PROVIDED INFORMATION:
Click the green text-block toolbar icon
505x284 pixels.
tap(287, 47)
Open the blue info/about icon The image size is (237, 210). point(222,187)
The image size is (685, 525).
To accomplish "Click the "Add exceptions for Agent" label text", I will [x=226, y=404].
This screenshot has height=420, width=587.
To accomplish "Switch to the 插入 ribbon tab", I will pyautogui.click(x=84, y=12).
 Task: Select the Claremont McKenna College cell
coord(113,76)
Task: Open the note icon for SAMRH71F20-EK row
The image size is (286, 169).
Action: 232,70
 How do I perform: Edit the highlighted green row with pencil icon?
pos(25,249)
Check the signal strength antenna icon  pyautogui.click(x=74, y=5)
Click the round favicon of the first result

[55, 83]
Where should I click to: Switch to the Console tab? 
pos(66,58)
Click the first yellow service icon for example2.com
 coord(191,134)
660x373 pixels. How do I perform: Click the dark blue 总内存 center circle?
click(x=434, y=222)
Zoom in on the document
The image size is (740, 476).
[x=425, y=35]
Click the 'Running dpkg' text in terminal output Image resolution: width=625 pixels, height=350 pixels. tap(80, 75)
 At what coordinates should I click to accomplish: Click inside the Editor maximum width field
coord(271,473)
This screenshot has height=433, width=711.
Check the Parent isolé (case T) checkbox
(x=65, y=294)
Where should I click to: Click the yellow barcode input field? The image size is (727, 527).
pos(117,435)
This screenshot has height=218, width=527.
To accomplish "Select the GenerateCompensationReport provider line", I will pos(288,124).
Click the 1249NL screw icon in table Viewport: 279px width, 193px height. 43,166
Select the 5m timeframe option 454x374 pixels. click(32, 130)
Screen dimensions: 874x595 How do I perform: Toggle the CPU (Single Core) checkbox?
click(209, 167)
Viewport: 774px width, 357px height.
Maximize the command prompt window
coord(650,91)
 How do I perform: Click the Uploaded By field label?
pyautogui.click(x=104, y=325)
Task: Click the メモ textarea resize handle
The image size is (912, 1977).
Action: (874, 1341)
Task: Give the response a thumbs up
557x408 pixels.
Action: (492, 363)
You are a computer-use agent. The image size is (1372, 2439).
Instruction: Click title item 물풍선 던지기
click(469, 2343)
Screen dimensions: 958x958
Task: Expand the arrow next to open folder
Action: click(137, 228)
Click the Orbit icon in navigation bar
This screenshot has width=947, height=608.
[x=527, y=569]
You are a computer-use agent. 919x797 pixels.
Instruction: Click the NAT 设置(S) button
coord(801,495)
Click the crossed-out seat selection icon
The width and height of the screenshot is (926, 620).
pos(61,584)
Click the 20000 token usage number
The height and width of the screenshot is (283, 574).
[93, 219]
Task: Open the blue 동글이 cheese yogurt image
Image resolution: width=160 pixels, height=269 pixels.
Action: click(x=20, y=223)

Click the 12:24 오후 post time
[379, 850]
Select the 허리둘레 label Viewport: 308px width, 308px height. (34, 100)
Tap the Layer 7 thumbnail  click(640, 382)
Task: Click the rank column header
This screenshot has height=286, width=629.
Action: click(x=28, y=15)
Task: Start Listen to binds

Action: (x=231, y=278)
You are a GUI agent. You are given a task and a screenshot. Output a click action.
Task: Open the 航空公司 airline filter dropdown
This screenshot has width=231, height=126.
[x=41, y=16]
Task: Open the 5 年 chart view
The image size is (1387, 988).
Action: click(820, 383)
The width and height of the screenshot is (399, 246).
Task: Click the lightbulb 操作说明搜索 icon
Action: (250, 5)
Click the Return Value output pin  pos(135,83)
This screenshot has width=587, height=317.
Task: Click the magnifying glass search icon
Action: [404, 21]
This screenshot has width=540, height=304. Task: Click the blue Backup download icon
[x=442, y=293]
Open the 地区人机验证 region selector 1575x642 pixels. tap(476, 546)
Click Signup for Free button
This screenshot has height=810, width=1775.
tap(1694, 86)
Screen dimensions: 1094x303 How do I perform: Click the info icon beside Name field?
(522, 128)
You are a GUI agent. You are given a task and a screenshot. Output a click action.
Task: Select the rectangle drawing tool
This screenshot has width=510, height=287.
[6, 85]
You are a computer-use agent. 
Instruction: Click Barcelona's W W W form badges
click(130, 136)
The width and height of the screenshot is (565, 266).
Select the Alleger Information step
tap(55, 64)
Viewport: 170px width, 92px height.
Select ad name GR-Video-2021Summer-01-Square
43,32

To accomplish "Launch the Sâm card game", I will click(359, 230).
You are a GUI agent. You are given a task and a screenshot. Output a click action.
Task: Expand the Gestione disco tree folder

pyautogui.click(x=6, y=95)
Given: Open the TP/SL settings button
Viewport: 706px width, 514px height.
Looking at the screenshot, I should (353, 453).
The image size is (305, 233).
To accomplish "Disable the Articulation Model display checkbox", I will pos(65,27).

WHAT YOU WILL DO:
Only an exact copy of the listing above, from its first line up to and including the line with "This screenshot has height=420, width=587.", counts as the answer.

COMPLETED EXERCISE:
Click the green text-block toolbar icon
505x284 pixels.
tap(287, 47)
Open the blue info/about icon The image size is (237, 210). point(222,187)
The image size is (685, 525).
To accomplish "Click the "Add exceptions for Agent" label text", I will [x=226, y=404].
This screenshot has height=420, width=587.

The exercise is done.